OPTIMIZATION OF OUR BUDGET
Remember that one of the objectives of the MMM is to propose an optimal assignment of expenses to maximize income. This can be done first looking what we call Response curves. Response curves describe the relationship between marketing spending and resulting incremental income.
We can see there:
- Increase income increases as expense increases
- For some contact points such as the newspaper, growth is slower, which means that a 2x increase in spending will not translate into an incremental income 2x.
The objective of optimization will be to take those curves and navigate to find the best combination of value that maximizes our sales equation. We know that sales = F (media, control, baseline), and we are trying to find the values of the media* that maximize our function.

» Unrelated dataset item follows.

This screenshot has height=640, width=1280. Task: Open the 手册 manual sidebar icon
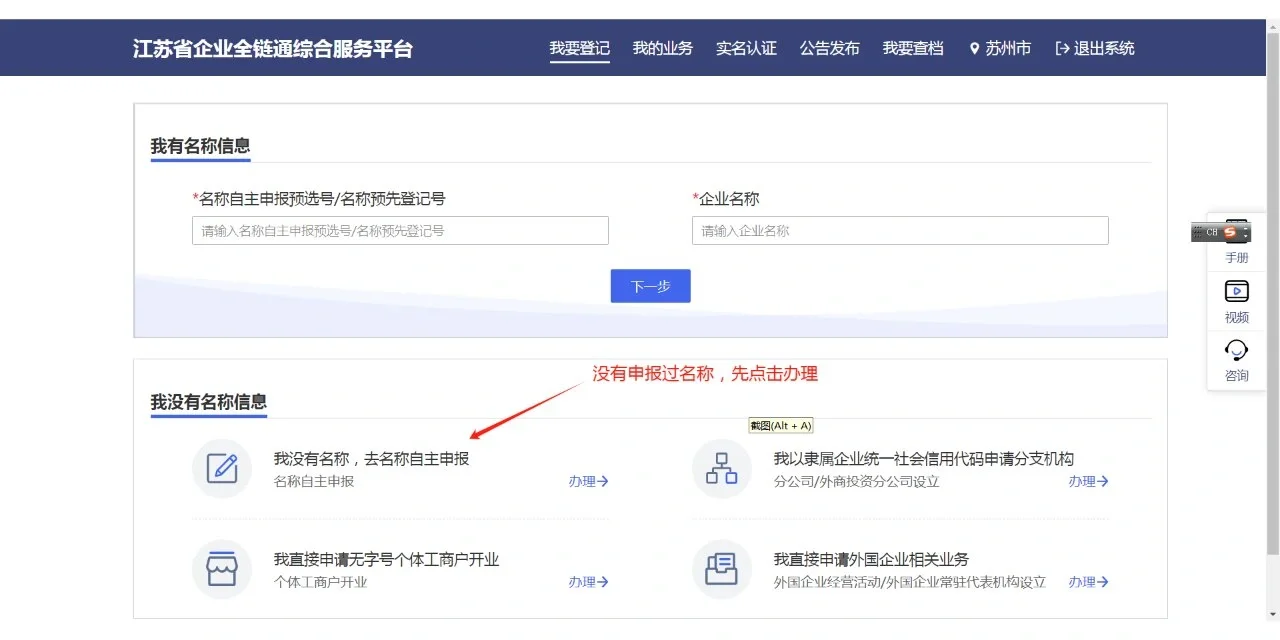tap(1237, 244)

We can choose between several optimization problems, for example:
- How can I reach the level of Sames sales with less budget?
- Given the same budget, what is the maximum income I can get?
Let's use Meridian to optimize our budget and maximize sales (scenario 1). We will use the predetermined parameters here, but it is possible to adjust the restrictions on each channel to limit the scope of the search.
from meridian.analysis import optimizerbudget_optimizer = optimizer.BudgetOptimizer(mmm)
optimization_results = budget_optimizer.optimize()
# Plot the response curves before and after
optimization_results.plot_response_curves()
We can see that the optimizer recommends to reduce newspaper expenses, online exhibition and recommend increasing radio, social networks and television expenses.
How does it translate into terms of income?
3% increase in income simply by rebalancing our budget! Of course, this conclusion is a bit hasty. First, reproducing the past is easy. It has no guarantee that its baseline sales (60%) would behave the same next year. Think of Covid. Second, our model does not take into account the interactions between the channels. What we have used here is a simple additional model, but some approaches use a log-log multiplicative model to take into account the interactions between variables. Third, there is uncertainty in our response curves that does not handle the optimizer, since it only takes the average response curve for each channel. The response curves with uncertainty look like the image below and the optimization under uncertainty becomes much more complex:
However, it still gives you an idea of where you are perhaps about spending or low expense.
MMM is a complex but powerful tool that can discover ideas of your marketing data, help you understand your marketing efficiency and help you in budget planning. The new methods that depend on Bayesian inference provide a good characteristic, such as Adstock and saturation modeling, the incorporation of data at the geographical level, levels of uncertainty and optimization capabilities. Happy coding.